The gaze of the dancers returns always to stare through the heart of the public or to disengage from us on some other slant. The dancers see no one, least of all themselves. Meanwhile, they grope and paw at each other with literal disregard. Much of what they do must feel unpleasant, but the other spectators and I are transfixed, in paralyzed fascination.
This is all unfolding in gut-wrenching contrast to Howard Helvey’s choral O Lux Beatissima, which they sing in angelic harmony at the outset:
O Light most blessed,
Fill the inmost heart
Of all thy faithful.
Without your grace,
There is nothing in us,
Nothing that is not harmful.
This is true foreshadowing.
There is a physical-theatrical exercise, developed by Meg Stuart of the Damaged Goods performance company, that has a performer treat another’s body as a corpse. (On a side note, Stuart acted as a mentor for Gravel in her master’s studies). In so doing, basic human behaviours and states are revealed. I sense a commonality to this kind of practice in Gaudet’s rigorous transmutations of the body in her last two works. Gaudet focuses on disembodied states, disemboweled voices.
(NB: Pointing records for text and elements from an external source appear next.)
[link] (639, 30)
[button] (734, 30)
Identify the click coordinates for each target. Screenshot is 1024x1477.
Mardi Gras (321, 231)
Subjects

As opposed to the individual states of insecurity and perversity dragged into the open in Je suis un autre, this new piece seems to work on the institutional level. Out of a mire of dirty Québécois language, the pure heart of ecclesiastical symbolism is conjured.
A question is repeatedly posed by the dancers, as they do disturbingly inattentive things to one another: “qu’est ce que ça te fait quand je fais ça?” or in English, “What does it do for you when I do this?” At some point, they dislodge their bodies from one another and begin to pose for the public, repeating the question for us. The subtext seems to ask me if I’ve acknowledged the darkness that possibly lurks beneath my role as public witness. The spectator-public is just a stand-in for the macrocosmic public body.
There are deep criticisms here of those who would avert their eyes from the darkness around us or inside ourselves, who would ‘throw up their hands’ as the dancers do. Who is at fault when a blind eye is turned on misdoings? The question howls out to me. It’s a testament to Gaudet’s sorcery that I feel as if I’ve bitten into a rotten apple, glossy on the outside with poison at its core. The four demon-dancers have no virtue in them, yet each smiles like Snow White.